Em dezembro do ano passado, uma mudança significativa no sistema de cobrança de pedágio da rodovia Presidente Dutra, especialmente no trecho que conecta São Paulo ao Rio de Janeiro, foi implantada. Aos motoristas desavisados, que não efetuarem o pagamento da portagem em até 30 dias, estarão sujeitos a uma multa de R$ 195,23, além de acumular cinco pontos na Carteira Nacional de Habilitação (CNH).
No trecho em questão, o sistema corresponde ao free flow, característico por ser um modelo de cobrança de tarifa que elimina praças físicas e cancelas. No entanto, mesmo que o condutor fique isento de pagar a taxa na hora da ultrapassagem, existe um prazo limite para que a pendência seja quitada. Dessa forma, é importante que os motoristas se atentem à alteração em vigor.
Como funciona o pedágio “free flow”?
Para uma melhor compreensão, o modelo adotado na rodovia Presidente Dutra faz com que os veículos sejam enquadrados por pórticos, que identificam automaticamente TAGs ou placas. Nesse momento, a cobrança é feita de forma eletrônica e proporcional ao uso da via. Na prática, garante um maior fluxo de carros, potencializa a segurança viária, a redução de emissões e a modernização do sistema de concessões.
É válido destacar que no trecho não existem cancelas que obriguem os condutores a reduzirem a velocidade ou pararem nas rodovias concedidas. Isso porque em pontos específicos da estrada são instalados pórticos com sensores, leitores de TAGs (transponders) e câmeras que leem placas (ANPR) automaticamente.

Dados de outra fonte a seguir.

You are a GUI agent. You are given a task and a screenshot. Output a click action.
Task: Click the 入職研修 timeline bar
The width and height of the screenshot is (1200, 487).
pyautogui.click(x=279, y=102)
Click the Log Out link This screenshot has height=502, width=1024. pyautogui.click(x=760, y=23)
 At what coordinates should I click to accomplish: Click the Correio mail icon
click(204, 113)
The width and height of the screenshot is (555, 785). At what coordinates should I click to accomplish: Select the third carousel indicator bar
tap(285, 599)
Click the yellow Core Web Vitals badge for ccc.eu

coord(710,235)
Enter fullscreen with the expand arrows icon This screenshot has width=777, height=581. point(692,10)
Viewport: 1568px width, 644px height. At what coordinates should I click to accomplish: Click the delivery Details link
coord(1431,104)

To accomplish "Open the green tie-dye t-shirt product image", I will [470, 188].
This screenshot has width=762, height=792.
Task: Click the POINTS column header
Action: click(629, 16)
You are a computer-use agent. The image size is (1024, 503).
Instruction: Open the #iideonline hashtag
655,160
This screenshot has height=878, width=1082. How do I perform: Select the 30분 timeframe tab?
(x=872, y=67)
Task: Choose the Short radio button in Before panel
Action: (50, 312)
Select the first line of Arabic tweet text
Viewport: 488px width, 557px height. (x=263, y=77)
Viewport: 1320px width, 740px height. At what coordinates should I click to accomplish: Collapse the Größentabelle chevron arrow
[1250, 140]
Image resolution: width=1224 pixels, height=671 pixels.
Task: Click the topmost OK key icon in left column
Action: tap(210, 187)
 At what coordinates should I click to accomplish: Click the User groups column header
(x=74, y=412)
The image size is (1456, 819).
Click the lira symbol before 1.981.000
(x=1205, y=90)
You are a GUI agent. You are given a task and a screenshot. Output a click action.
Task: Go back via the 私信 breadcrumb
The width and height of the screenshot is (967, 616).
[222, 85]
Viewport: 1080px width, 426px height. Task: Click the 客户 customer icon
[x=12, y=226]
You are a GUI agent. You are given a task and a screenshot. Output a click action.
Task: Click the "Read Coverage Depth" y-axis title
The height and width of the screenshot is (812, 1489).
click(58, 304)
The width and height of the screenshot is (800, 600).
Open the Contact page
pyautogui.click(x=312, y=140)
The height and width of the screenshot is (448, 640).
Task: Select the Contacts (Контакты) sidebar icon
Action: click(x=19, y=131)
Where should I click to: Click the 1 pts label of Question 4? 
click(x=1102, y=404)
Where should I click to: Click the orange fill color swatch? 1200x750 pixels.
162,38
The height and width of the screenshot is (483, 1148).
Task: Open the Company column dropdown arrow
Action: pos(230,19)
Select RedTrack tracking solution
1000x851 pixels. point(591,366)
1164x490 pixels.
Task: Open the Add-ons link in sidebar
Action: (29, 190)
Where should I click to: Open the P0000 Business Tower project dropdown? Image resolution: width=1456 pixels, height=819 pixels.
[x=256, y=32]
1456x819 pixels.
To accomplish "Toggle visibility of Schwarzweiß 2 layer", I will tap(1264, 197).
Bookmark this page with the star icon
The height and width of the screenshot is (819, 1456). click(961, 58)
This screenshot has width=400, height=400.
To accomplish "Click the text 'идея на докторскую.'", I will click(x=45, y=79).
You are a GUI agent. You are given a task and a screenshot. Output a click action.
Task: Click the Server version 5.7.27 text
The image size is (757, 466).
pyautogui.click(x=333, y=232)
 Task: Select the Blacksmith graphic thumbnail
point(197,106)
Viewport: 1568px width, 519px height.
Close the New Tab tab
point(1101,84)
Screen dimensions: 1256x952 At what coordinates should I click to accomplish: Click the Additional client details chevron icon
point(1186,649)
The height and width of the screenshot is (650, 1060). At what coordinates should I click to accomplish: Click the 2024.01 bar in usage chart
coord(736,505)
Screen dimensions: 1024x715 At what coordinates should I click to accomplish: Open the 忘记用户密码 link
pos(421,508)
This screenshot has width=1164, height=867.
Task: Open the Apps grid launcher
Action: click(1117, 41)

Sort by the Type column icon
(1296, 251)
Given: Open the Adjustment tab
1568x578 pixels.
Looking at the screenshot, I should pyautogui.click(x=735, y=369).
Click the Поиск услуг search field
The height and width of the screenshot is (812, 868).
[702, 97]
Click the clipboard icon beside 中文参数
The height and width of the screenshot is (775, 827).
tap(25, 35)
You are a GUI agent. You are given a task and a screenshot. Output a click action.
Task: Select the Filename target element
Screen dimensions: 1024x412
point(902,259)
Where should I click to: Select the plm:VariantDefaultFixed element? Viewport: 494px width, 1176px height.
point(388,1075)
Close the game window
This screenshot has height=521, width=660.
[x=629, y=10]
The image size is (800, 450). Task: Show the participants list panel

Para os motoristas que priorizam evitar dores de cabeça, é importante adotar práticas preventivas à frente do volante. Conforme as autoridades, a principal delas consiste em aderir ao sistema de TAGs, que oferece um débito automático da tarifa e um desconto de 5%. Em síntese, essa técnica facilita os pagamentos e descarta qualquer chance de multas serem colocadas na conta do condutor.